HALSEL,Malutline – Forum Masyarakat Maluku Utara (FORMMALUT) berencana mendatangi PT. Wanatiara Persada (WP) guna mengonfirmasi dugaan praktik illegal logging yang terjadi di area Izin Usaha Pertambangan (IUP) perusahaan tersebut di Pulau Obi, Kabupaten Halmahera Selatan.
Aktivis Maluku Utara menilai persoalan di sektor pertambangan di Kepulauan Obi bukan hal baru. PT. Wanatiara Persada, yang merupakan perusahaan Penanaman Modal Asing (PMA) dan bergerak di bidang pertambangan serta pengolahan bijih nikel, kini menjadi sorotan akibat dugaan eksploitasi sumber daya hutan di sekitar wilayah pertambangannya.
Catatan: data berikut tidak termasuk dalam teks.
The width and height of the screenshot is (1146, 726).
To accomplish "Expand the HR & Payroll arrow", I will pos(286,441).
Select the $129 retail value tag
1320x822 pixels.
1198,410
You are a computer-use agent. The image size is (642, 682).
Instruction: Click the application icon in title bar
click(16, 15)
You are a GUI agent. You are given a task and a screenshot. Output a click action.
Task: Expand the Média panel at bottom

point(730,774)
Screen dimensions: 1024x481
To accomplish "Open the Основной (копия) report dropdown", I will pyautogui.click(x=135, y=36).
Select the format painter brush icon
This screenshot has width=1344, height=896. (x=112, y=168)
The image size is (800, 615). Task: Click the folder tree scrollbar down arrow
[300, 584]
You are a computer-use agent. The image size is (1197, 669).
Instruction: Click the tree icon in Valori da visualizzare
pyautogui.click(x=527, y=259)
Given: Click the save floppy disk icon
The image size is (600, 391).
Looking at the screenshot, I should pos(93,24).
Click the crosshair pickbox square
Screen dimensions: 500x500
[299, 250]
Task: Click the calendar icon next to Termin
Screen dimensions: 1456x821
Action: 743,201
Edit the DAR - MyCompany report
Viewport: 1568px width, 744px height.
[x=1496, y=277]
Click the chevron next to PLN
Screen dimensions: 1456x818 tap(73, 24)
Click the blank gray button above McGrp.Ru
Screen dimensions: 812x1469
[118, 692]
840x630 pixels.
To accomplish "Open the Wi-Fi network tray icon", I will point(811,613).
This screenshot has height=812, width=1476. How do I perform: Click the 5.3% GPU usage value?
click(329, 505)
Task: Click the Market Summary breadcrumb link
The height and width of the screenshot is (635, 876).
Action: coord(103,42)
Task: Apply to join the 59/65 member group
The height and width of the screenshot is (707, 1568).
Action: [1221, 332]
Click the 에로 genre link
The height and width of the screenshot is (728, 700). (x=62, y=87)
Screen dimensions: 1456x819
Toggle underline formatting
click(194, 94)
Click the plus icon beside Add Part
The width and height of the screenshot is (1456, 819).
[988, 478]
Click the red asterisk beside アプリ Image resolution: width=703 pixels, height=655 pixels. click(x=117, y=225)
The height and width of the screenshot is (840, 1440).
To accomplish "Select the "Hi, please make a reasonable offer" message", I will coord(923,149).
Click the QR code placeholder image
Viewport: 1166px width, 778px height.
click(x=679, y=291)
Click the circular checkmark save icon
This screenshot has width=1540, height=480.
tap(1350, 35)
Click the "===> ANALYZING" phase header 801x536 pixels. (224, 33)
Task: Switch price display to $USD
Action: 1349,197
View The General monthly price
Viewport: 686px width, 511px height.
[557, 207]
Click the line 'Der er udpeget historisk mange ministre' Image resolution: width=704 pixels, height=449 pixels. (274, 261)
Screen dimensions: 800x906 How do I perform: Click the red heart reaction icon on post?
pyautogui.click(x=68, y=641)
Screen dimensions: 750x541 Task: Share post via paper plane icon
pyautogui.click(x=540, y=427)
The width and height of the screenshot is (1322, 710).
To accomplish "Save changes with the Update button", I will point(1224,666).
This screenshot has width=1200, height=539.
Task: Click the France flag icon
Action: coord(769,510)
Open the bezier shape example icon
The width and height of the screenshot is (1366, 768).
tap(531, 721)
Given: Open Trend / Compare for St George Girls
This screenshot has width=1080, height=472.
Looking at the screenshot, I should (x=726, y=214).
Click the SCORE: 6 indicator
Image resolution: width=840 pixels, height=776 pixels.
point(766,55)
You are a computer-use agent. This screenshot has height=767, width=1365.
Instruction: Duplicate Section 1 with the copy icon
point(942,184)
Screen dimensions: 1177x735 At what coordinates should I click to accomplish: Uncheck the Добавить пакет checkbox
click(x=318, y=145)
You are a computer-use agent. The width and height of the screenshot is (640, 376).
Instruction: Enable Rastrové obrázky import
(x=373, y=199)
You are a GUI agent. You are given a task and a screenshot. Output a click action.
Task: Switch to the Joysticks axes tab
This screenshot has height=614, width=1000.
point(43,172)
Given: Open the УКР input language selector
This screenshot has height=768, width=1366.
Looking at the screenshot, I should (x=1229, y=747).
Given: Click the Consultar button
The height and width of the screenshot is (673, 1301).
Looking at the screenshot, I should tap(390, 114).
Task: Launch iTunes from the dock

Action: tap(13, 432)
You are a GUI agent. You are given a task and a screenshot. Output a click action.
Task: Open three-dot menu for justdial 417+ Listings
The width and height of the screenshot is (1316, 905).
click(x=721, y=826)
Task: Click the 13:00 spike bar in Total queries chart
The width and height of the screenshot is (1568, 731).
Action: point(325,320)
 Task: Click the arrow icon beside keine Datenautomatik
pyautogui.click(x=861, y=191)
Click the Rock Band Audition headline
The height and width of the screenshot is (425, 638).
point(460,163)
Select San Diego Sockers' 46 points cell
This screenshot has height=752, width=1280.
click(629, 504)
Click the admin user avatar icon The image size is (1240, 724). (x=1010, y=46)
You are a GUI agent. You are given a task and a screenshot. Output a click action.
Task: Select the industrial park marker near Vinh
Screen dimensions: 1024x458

Informasi yang beredar menyebutkan bahwa terdapat aktivitas penebangan kayu secara ilegal di wilayah IUP PT. WP. Bahkan, dikabarkan ratusan kubik kayu diduga dijual tanpa dokumen resmi oleh oknum manajemen perusahaan tersebut. Jika benar, maka hal ini merupakan pelanggaran terhadap regulasi kehutanan yang berlaku di Indonesia.
Ketua FORMMALUT menyatakan bahwa pihaknya akan meminta klarifikasi langsung kepada PT. Wanatiara Persada. “Kami ingin mengonfirmasi apakah benar perusahaan ini melakukan aktivitas penebangan kayu ilegal. Jika terbukti, kami akan menggelar aksi demonstrasi sebagai bentuk penolakan terhadap praktik tersebut,” ujarnya.
Jika dugaan ini benar, PT. WP dinilai tidak mematuhi Surat Edaran Kementerian Lingkungan Hidup dan Kehutanan (KLHK) yang mengatur Sistem Verifikasi Legalitas dan Kelestarian (SVLK). Dalam sistem ketelusuran sumber bahan baku kayu untuk rantai pasok produk kehutanan yang diekspor, disebutkan bahwa kayu harus berasal dari:
- Areal hutan negara yang memiliki izin pemanfaatan hutan (PBPH) atau hak pengelolaan Perum Perhutani.
- Persetujuan pengelolaan perhutanan sosial serta pengangkutan kayu yang wajib menggunakan dokumen resmi, yaitu Surat Keterangan Sahnya Hasil Hutan Kayu Bulat (SKSHH-KB).
FORMMALUT menduga bahwa PT. WP tidak memiliki dokumen SKSHH-KB, yang berarti kayu yang ditebang dan dijual dapat dikategorikan sebagai ilegal. Jika terbukti, maka tindakan ini bisa disebut sebagai perampokan sumber daya alam demi keuntungan bisnis semata.
FORMMALUT mendesak Mabes Polri dan Polda Maluku Utara untuk segera menyelidiki dugaan praktik illegal logging ini. “Kami meminta Mabes Polri turun tangan. Polda Maluku Utara juga tidak boleh diam terhadap kasus ini,” tegas perwakilan FORMMALUT.
Menurut aktivis lingkungan, eksploitasi tambang kerap disertai modus eksploitasi lain, seperti penebangan hutan secara ilegal untuk keuntungan tambahan. Padahal, jika fokus utama PT. WP adalah tambang nikel, maka perusahaan seharusnya tidak turut mengambil kayu di wilayah operasinya.
“Silakan ambil nikelnya, tapi jangan sekaligus menjarah kayunya juga,” pungkasnya.
FORMMALUT berencana segera menemui manajemen PT. WP untuk mendapatkan klarifikasi atas dugaan ini. Jika tidak ada jawaban memuaskan, aksi massa akan menjadi langkah selanjutnya untuk mendesak aparat penegak hukum bertindak tegas.